9 de julho de 2017

EDGAR MORIN O ANTROPÓLOGO E FILÓSOFO DA EDUCAÇÃO, CULTURA E ARTES.


 
Edgar Morin - Antropólogo e filósofo.

 

 
 
A Antropologia fundamental de Edgar Morin considera o homem como ser biológico e cultural que reorganiza o ecossistema que o rodeia, produz saberes, acumula experiências, desilusões, utopias, afetividades.  Esses amplos pressupostos são sistematizados a partir dos anos 1960 com as análises Da morte, magia, cinema, comunicação.  Os seis volumes de O MÉTODO, escritos entre 1977-2004 – A NATUREZA DA NATUREZA, A VIDA DA VIDA, O CONHECIMENTO DO CONHECIMENTO, AS IDEIAS, A HUMANIDADE DA HUMANIDADE, ÉTICA – constituem um projeto inacabado a ser interpretado, criticado, ampliado, até mesmo reescrito, como ele próprio sugere em A VIA PARA O FUTURO DA HUMANIDADE, ensaio de 2011.

 
 
A prática da conectividade, da convivialidade, da Transversalidade requer a abertura da razão, a reforma do pensamento, a expansão da criatividade, a extinção do medo do erro, a explicitação da revolta.  Assumir esse desafio implica a rejeição de qualquer tipo de certeza sobre o futuro do mundo.  O destino do sapiens-demens é obra aberta, rio majestoso, sereno e tempestuoso, ele reitera.  A reorganização e a religação dos saberes são sempre biodegradáveis,  jamais se convertem em doutrinas fechadas.  Há algo, porém, que o distingue dos demais pensadores, expresso na intimidade de diários e ensaios sobre o contemporâneo, a reforma da educação, o mal-estar na civilização.
 
Intelectuais não costumam falar de si, adoram falar dos outros.  Escondem-se sob a suposta autoridade de conceitos, teorias, métodos.  Diários, cartas, rascunhos costuma ser disponibilizados após a morte.  Geralmente escritos nos intervalos de viagens, congressos, exílios, esses escritos confessionais desnudam a alma, expõem a fragilidade que caracteriza nossa condição.
 
Alertas de Edgar Morin são sempre incisivos nesses sombrios tempos de barbárie e de estados de exceção com os quais nos defrontamos.  Os desafios do século XXI exigem a construção de uma cidadania mundial, uma política de civilização para a Terra-pátria, texto de 1993.
 
A universalidade de valores cosmopolitas nunca é obtida pela soma ou subtração de interesses particulares, mas pela multiplicação de pulsões desejantes, guiadas pelas quatro modalidades da consciência: antropológica, telúrica, ecológica, cosmológica.  Não apenas a ciência pode dar conta deles, mas as artes, as literaturas e as espiritualidades em geral.
* * *
TAREFAS A REALIZAR |
1. Transcreva, do texto sobre Edgar Morin, o trecho que começa em "Edgar Morin - Antropólogo" e termina em "ensaio de 2011.".
2. Retome o texto sobre Edgar Morin e dê continuidade a ele logo após a última frase.
As linhas não têm relação com o texto sobre Edgar Morin.
* * *
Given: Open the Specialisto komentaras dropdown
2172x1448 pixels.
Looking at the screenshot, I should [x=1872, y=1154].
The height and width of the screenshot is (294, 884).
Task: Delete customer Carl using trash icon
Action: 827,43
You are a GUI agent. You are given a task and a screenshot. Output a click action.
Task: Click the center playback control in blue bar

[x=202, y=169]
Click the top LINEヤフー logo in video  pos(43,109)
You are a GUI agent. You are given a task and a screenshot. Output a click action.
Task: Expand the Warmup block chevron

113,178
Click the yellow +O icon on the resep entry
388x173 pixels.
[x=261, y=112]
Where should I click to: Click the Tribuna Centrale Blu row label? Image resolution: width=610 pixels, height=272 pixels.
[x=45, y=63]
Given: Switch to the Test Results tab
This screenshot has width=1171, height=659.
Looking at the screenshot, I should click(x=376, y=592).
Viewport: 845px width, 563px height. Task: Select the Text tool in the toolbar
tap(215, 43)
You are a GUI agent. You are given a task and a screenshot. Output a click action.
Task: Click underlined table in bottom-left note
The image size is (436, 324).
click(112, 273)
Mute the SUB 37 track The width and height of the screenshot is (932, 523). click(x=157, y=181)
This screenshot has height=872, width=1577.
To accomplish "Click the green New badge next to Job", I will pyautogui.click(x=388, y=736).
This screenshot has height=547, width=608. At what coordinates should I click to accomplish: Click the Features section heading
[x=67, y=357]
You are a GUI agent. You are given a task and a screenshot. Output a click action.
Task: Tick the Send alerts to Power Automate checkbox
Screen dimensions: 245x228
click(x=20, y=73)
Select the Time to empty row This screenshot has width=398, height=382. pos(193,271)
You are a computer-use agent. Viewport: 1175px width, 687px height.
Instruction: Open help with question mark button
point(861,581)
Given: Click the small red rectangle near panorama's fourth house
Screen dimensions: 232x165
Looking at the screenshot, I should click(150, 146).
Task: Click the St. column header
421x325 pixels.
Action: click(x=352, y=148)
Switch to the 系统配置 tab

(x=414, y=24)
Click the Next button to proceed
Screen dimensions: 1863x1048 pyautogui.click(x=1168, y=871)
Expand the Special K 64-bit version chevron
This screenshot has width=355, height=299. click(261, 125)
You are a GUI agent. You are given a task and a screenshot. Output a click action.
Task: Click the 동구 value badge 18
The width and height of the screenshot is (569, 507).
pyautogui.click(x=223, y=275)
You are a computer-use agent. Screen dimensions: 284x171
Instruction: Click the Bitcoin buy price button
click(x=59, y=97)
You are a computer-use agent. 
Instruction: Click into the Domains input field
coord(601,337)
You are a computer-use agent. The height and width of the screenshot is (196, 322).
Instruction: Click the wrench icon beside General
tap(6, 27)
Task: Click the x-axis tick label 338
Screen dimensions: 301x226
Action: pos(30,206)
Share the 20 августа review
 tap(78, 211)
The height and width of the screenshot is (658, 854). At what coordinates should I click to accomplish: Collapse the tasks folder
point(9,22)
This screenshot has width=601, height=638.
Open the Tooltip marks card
* * *
RESPOSTAS ABAIXO |
1.
Edgar Morin - Antropólogo e filósofo.

 

 
 
A Antropologia fundamental de Edgar Morin considera o homem como ser biológico e cultural que reorganiza o ecossistema que o rodeia, produz saberes, acumula experiências, desilusões, utopias, afetividades.  Esses amplos pressupostos são sistematizados a partir dos anos 1960 com as análises Da morte, magia, cinema, comunicação.  Os seis volumes de O MÉTODO, escritos entre 1977-2004 – A NATUREZA DA NATUREZA, A VIDA DA VIDA, O CONHECIMENTO DO CONHECIMENTO, AS IDEIAS, A HUMANIDADE DA HUMANIDADE, ÉTICA – constituem um projeto inacabado a ser interpretado, criticado, ampliado, até mesmo reescrito, como ele próprio sugere em A VIA PARA O FUTURO DA HUMANIDADE, ensaio de 2011.

2.
 
Precisamos, porém, de muita paciência e revolta, para bater de frente nos poderes instituídos.  A reforma da educação exige pensadores empenhados na construção de uma ética de valores universais que contradiga relativismos e particularismos esclerosados.  Ensinar a viver, célebre expressão de Rousseau, se converte em palavra de ordem a ser reativada e recriada na sociedade como um todo.

 
A tarefa não se esgota por aí. É preciso caminhar por cidades sitiadas, universidades sucateadas, sexualidades recalcadas, intolerâncias raivosas, corrupções generalizadas, para que os dilemas sociais se mostrem como verdadeiramente são, mesmo que essa missão seja penosa, custosa, por vezes desestimulante.
 
 
A presença de Edgar Morin no Brasil exibe a força de suas ideias e utopias, mesmo que a Universidade não lhes preste a devida atenção.  Homenagens, títulos de honoris-causa, são expressão do reconhecimento da obra e do homem.  A leitura atenta de seus escritos e entrevistas permitiria entender muitos dos dilemas brasileiros atuais.
 
Três homenagens recentes marcam minha vida: a primeira, por ocasião de seus 80 anos, no plenário da UNESCO, em Paris, em julho de 2001.  Em minha intervenção, destaquei a ressonância de suas obras nesses tristes tópicos, a expansão de núcleos de estudos voltados à leitura de sua obra.
 
A segunda, também em Paris, em 2006, na Maison de I’Amérique Latine.  A celebração de seu aniversário transcorreu animada com mariachis que entoavam canções latino-americanas, pois tinha o apoio da Multiversidade do mundo real, inspirada nos fundamentos da complexidade.  Edgar estava feliz por nos ter por perto: seus amigos, seguidores e, também, críticos de sua obra.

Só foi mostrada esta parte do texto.